WHAT IS BEING ASKED
The lines from the one with "Ortsvereine (61, 355)" through the last line below are to be copied exactly; no other lines are to be returned.

DATASET RECORDS
········

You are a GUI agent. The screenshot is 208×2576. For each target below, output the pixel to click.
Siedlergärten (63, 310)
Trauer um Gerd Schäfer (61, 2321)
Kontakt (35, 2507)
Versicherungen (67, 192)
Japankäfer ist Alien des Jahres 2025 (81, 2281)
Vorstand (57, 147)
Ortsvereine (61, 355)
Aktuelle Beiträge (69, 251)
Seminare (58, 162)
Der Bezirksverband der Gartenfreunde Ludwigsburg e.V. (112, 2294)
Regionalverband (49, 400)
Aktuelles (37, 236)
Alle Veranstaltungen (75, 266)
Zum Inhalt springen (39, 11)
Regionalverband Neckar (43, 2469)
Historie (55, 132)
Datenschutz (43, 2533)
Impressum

········

TASK OUTPUT
Ortsvereine (61, 355)
Aktuelle Beiträge (69, 251)
Seminare (58, 162)
Der Bezirksverband der Gartenfreunde Ludwigsburg e.V. (112, 2294)
Regionalverband (49, 400)
Aktuelles (37, 236)
Alle Veranstaltungen (75, 266)
Zum Inhalt springen (39, 11)
Regionalverband Neckar (43, 2469)
Historie (55, 132)
Datenschutz (43, 2533)
Impressum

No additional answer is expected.